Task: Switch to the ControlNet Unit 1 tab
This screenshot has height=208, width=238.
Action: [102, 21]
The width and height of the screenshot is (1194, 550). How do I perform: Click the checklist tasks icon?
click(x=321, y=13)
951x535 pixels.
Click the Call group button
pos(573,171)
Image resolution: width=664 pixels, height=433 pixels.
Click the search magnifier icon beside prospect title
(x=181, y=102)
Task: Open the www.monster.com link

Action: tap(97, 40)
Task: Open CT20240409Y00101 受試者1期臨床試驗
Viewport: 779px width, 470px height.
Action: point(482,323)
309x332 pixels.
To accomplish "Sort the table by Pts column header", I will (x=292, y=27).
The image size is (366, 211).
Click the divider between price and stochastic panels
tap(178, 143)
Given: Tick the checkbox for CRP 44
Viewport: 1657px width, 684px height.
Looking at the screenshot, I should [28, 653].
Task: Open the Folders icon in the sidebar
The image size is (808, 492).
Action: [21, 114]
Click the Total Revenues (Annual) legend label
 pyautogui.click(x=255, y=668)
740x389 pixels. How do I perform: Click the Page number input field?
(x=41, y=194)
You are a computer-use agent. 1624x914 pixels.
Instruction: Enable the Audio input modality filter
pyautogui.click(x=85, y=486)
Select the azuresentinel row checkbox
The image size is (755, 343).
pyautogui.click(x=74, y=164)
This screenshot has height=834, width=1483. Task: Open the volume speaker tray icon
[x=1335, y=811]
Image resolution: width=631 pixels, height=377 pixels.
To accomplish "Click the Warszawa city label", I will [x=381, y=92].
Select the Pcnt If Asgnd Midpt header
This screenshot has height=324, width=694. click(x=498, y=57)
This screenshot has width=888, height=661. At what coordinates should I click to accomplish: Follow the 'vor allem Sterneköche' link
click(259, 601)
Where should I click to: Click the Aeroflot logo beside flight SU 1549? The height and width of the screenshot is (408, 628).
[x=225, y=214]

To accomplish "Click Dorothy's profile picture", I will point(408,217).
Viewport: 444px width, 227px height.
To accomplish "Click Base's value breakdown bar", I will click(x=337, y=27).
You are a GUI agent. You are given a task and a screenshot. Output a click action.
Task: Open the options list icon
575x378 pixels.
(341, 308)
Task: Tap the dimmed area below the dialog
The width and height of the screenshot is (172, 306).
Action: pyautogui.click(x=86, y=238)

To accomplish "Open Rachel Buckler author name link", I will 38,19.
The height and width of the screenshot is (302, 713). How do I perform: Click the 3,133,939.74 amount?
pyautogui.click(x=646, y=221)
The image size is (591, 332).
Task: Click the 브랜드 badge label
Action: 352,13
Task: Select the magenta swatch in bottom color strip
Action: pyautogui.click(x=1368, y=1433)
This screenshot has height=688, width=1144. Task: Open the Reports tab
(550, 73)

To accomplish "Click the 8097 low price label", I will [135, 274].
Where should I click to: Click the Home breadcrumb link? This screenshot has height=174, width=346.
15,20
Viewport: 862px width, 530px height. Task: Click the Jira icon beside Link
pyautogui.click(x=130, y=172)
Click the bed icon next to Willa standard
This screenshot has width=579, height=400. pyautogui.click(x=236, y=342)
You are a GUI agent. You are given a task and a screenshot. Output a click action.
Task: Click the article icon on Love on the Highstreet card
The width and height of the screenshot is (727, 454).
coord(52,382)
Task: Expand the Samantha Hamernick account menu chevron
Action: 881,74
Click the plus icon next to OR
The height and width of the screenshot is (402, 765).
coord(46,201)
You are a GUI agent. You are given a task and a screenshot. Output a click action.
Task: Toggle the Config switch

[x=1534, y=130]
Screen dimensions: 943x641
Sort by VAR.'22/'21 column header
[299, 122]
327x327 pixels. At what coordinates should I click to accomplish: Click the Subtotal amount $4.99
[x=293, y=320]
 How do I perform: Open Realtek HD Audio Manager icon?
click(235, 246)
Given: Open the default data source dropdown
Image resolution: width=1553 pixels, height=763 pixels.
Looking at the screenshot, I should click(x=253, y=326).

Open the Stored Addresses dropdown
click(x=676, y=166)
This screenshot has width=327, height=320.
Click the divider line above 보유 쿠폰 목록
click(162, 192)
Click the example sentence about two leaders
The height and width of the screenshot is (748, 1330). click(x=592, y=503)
··········
**OBJECTIVE**. Copy out every line of the data above word for word, in its original order.

**EXERCISE SOLUTION**.
Task: Switch to the ControlNet Unit 1 tab
This screenshot has height=208, width=238.
Action: [102, 21]
The width and height of the screenshot is (1194, 550). How do I perform: Click the checklist tasks icon?
click(x=321, y=13)
951x535 pixels.
Click the Call group button
pos(573,171)
Image resolution: width=664 pixels, height=433 pixels.
Click the search magnifier icon beside prospect title
(x=181, y=102)
Task: Open the www.monster.com link

Action: tap(97, 40)
Task: Open CT20240409Y00101 受試者1期臨床試驗
Viewport: 779px width, 470px height.
Action: point(482,323)
309x332 pixels.
To accomplish "Sort the table by Pts column header", I will (x=292, y=27).
The image size is (366, 211).
Click the divider between price and stochastic panels
tap(178, 143)
Given: Tick the checkbox for CRP 44
Viewport: 1657px width, 684px height.
Looking at the screenshot, I should [28, 653].
Task: Open the Folders icon in the sidebar
The image size is (808, 492).
Action: [21, 114]
Click the Total Revenues (Annual) legend label
 pyautogui.click(x=255, y=668)
740x389 pixels. How do I perform: Click the Page number input field?
(x=41, y=194)
You are a computer-use agent. 1624x914 pixels.
Instruction: Enable the Audio input modality filter
pyautogui.click(x=85, y=486)
Select the azuresentinel row checkbox
The image size is (755, 343).
pyautogui.click(x=74, y=164)
This screenshot has height=834, width=1483. Task: Open the volume speaker tray icon
[x=1335, y=811]
Image resolution: width=631 pixels, height=377 pixels.
To accomplish "Click the Warszawa city label", I will [x=381, y=92].
Select the Pcnt If Asgnd Midpt header
This screenshot has height=324, width=694. click(x=498, y=57)
This screenshot has width=888, height=661. At what coordinates should I click to accomplish: Follow the 'vor allem Sterneköche' link
click(259, 601)
Where should I click to: Click the Aeroflot logo beside flight SU 1549? The height and width of the screenshot is (408, 628).
[x=225, y=214]

To accomplish "Click Dorothy's profile picture", I will point(408,217).
Viewport: 444px width, 227px height.
To accomplish "Click Base's value breakdown bar", I will click(x=337, y=27).
You are a GUI agent. You are given a task and a screenshot. Output a click action.
Task: Open the options list icon
575x378 pixels.
(341, 308)
Task: Tap the dimmed area below the dialog
The width and height of the screenshot is (172, 306).
Action: pyautogui.click(x=86, y=238)

To accomplish "Open Rachel Buckler author name link", I will 38,19.
The height and width of the screenshot is (302, 713). How do I perform: Click the 3,133,939.74 amount?
pyautogui.click(x=646, y=221)
The image size is (591, 332).
Task: Click the 브랜드 badge label
Action: 352,13
Task: Select the magenta swatch in bottom color strip
Action: pyautogui.click(x=1368, y=1433)
This screenshot has height=688, width=1144. Task: Open the Reports tab
(550, 73)

To accomplish "Click the 8097 low price label", I will [135, 274].
Where should I click to: Click the Home breadcrumb link? This screenshot has height=174, width=346.
15,20
Viewport: 862px width, 530px height. Task: Click the Jira icon beside Link
pyautogui.click(x=130, y=172)
Click the bed icon next to Willa standard
This screenshot has width=579, height=400. pyautogui.click(x=236, y=342)
You are a GUI agent. You are given a task and a screenshot. Output a click action.
Task: Click the article icon on Love on the Highstreet card
The width and height of the screenshot is (727, 454).
coord(52,382)
Task: Expand the Samantha Hamernick account menu chevron
Action: 881,74
Click the plus icon next to OR
The height and width of the screenshot is (402, 765).
coord(46,201)
You are a GUI agent. You are given a task and a screenshot. Output a click action.
Task: Toggle the Config switch

[x=1534, y=130]
Screen dimensions: 943x641
Sort by VAR.'22/'21 column header
[299, 122]
327x327 pixels. At what coordinates should I click to accomplish: Click the Subtotal amount $4.99
[x=293, y=320]
 How do I perform: Open Realtek HD Audio Manager icon?
click(235, 246)
Given: Open the default data source dropdown
Image resolution: width=1553 pixels, height=763 pixels.
Looking at the screenshot, I should click(x=253, y=326).

Open the Stored Addresses dropdown
click(x=676, y=166)
This screenshot has width=327, height=320.
Click the divider line above 보유 쿠폰 목록
click(162, 192)
Click the example sentence about two leaders
The height and width of the screenshot is (748, 1330). click(x=592, y=503)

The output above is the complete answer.